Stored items
┄┄┄┄┄┄┄┄┄┄
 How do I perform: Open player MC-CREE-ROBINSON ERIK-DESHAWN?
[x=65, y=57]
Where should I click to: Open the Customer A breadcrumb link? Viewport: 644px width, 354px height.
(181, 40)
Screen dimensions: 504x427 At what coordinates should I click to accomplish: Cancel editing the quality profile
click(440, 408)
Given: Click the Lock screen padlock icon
┄┄┄┄┄┄┄┄┄┄
Work task:
Print nothing but the lines from the line with "Screen dimensions: 504x427" to the last line of the records above. Both of those lines count.

Reply to the task:
Screen dimensions: 504x427 At what coordinates should I click to accomplish: Cancel editing the quality profile
click(440, 408)
Given: Click the Lock screen padlock icon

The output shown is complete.